→ Work to be completed
Pick out the lines below that contain the string "menu" and copy them all.

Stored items
● ● ● ● ●

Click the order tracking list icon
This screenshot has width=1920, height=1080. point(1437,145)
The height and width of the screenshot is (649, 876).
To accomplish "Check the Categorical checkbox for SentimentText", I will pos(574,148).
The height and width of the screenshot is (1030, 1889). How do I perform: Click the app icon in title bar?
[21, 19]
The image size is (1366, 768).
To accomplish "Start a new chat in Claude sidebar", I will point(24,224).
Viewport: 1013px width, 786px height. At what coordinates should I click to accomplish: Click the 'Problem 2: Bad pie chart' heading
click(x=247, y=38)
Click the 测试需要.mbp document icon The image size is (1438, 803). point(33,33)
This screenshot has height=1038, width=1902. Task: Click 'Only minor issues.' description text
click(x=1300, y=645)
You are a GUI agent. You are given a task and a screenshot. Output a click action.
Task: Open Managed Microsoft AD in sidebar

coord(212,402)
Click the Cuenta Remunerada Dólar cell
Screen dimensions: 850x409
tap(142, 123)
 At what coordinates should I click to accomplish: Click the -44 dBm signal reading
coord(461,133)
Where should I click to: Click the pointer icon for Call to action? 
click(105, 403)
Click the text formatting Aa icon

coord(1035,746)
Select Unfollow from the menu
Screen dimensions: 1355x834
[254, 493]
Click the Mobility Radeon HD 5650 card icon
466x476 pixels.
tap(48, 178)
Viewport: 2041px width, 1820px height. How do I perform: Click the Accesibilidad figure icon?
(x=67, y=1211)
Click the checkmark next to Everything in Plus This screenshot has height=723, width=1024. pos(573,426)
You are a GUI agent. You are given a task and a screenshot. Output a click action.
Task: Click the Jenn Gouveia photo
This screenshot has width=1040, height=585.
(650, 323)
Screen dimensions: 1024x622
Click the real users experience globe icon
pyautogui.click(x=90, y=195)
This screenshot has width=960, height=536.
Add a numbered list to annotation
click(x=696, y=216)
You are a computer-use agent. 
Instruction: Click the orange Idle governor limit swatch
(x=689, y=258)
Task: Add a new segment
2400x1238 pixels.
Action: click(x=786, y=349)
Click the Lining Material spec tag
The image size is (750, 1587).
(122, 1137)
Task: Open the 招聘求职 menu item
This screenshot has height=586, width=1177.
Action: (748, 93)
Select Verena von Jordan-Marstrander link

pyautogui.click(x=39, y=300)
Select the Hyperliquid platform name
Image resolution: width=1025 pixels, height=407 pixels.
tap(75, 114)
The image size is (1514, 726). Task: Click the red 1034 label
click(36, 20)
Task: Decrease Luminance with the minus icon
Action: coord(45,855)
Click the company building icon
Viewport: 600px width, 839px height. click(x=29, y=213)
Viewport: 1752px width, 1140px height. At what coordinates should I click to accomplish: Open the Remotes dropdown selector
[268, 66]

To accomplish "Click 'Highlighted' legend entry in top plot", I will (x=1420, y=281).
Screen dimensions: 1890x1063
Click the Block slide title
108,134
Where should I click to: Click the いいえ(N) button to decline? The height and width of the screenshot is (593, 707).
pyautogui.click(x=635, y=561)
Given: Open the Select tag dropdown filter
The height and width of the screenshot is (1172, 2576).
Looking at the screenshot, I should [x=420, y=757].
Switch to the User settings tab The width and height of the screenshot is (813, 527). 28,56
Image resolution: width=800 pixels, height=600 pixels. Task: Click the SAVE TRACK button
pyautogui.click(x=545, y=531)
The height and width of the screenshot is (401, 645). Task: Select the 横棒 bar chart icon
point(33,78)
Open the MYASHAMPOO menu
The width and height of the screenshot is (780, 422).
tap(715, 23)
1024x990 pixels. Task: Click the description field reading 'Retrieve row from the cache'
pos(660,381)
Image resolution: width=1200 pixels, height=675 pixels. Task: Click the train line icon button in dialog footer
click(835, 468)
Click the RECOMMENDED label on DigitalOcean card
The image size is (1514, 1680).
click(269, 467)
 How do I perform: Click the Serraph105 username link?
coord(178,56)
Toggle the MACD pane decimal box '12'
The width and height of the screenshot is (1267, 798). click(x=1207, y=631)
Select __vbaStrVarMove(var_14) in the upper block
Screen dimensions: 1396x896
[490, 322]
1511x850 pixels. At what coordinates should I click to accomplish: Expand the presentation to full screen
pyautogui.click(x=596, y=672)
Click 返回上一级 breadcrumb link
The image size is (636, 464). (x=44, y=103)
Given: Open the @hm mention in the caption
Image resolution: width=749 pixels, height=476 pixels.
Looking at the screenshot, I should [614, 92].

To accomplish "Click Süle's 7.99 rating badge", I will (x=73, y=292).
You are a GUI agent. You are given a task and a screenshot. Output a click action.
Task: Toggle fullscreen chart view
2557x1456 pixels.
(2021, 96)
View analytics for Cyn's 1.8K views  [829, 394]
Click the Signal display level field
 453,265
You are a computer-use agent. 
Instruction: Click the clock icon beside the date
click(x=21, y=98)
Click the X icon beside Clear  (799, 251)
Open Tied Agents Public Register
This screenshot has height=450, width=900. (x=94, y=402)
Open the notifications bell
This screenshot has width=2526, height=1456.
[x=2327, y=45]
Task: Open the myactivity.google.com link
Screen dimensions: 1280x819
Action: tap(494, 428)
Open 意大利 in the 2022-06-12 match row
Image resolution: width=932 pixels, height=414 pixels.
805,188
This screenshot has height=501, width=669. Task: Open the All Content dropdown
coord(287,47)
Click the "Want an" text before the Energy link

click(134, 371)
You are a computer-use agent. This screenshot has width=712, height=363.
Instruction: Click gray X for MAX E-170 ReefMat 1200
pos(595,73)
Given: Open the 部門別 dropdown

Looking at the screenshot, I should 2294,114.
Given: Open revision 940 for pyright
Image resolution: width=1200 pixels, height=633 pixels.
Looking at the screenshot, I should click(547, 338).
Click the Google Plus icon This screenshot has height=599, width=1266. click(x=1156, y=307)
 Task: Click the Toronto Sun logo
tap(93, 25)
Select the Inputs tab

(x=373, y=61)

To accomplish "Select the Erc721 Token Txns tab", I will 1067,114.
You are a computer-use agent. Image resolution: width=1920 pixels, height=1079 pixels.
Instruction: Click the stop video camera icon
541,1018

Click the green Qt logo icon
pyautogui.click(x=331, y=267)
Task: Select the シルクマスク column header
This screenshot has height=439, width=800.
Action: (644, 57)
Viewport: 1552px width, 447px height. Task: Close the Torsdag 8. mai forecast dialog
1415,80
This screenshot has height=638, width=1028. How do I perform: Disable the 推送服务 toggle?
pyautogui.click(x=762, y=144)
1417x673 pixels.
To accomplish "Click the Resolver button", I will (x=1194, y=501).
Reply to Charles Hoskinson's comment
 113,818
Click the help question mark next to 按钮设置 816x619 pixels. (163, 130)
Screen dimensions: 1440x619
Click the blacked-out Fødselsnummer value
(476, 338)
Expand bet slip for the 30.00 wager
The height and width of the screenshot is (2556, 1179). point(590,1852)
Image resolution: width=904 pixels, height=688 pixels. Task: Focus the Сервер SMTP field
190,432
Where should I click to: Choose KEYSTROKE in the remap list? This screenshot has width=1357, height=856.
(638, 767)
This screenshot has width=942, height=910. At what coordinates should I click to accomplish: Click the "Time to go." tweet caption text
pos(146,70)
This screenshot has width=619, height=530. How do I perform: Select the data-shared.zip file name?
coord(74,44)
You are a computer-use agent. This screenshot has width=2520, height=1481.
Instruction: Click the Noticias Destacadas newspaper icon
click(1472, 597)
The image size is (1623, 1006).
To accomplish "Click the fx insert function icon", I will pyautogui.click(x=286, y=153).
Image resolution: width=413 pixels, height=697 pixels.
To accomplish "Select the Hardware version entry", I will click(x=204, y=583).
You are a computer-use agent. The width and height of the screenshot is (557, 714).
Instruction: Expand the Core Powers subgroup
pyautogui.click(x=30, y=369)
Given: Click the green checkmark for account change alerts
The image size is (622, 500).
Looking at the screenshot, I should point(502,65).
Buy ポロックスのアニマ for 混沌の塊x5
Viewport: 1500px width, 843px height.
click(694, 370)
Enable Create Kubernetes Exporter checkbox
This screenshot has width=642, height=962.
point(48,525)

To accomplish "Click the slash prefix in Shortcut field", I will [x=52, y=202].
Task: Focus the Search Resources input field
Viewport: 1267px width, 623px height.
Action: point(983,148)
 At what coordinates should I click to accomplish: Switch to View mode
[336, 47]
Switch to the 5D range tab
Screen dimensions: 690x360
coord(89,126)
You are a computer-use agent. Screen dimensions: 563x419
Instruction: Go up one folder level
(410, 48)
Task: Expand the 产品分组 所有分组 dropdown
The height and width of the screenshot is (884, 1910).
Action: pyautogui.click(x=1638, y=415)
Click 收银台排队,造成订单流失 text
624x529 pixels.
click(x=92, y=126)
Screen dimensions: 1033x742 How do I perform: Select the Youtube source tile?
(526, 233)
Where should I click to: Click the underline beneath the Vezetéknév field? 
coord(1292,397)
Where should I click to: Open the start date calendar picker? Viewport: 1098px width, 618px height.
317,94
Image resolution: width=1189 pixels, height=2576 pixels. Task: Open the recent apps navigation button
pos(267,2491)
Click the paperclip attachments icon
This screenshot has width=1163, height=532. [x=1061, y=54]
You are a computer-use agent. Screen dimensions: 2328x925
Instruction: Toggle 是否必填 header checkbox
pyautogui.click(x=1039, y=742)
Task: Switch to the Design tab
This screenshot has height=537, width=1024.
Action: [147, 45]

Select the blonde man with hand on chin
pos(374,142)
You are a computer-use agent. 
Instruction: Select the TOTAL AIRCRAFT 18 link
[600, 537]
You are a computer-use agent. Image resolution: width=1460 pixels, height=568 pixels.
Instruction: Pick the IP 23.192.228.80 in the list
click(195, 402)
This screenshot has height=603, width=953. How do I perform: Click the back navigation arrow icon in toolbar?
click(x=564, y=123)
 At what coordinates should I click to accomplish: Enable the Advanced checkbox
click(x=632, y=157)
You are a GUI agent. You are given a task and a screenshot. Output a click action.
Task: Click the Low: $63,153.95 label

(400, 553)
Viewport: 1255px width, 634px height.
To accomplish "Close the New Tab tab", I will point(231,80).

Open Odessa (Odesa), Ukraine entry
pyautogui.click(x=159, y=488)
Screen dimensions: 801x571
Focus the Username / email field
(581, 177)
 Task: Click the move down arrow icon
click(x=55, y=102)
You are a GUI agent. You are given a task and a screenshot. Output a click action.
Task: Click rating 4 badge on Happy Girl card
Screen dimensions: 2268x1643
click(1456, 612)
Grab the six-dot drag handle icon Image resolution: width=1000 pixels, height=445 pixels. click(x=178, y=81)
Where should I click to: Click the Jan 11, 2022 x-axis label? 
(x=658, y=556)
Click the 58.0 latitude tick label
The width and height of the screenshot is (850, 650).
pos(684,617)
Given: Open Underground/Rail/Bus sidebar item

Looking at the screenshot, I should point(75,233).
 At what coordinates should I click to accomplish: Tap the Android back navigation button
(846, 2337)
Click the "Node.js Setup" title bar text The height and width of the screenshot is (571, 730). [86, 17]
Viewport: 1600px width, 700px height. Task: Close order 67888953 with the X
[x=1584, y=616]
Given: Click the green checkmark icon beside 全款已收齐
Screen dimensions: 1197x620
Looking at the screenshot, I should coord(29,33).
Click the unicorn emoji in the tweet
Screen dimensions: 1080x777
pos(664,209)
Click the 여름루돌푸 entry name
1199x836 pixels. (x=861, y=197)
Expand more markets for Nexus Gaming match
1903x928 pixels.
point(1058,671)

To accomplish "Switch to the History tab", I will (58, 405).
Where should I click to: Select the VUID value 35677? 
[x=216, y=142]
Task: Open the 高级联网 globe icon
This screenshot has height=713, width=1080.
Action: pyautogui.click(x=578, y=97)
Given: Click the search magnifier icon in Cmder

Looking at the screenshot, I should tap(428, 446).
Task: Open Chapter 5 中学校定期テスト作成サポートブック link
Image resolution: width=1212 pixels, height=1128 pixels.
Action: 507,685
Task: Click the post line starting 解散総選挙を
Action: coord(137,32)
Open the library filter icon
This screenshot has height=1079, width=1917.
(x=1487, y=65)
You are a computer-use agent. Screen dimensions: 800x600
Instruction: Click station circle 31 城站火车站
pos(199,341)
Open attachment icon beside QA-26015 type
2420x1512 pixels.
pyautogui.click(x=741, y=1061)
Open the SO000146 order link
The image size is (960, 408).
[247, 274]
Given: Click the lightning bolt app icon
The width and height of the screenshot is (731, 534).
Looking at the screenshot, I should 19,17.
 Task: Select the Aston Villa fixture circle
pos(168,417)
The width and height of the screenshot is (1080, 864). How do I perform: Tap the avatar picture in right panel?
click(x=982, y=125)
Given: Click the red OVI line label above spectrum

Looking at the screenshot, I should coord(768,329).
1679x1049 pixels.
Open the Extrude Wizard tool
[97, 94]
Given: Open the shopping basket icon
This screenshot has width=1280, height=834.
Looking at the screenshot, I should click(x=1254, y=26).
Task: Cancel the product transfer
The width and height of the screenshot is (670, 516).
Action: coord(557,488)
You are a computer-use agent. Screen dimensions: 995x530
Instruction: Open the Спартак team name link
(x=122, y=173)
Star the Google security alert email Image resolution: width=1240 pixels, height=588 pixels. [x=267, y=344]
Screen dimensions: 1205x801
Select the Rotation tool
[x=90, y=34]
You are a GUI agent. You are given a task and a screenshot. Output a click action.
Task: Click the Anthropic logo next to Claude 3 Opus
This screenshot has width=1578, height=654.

● ● ● ● ●

→ Output of the exercise
Select Unfollow from the menu
Task: Open the 招聘求职 menu item
Open the MYASHAMPOO menu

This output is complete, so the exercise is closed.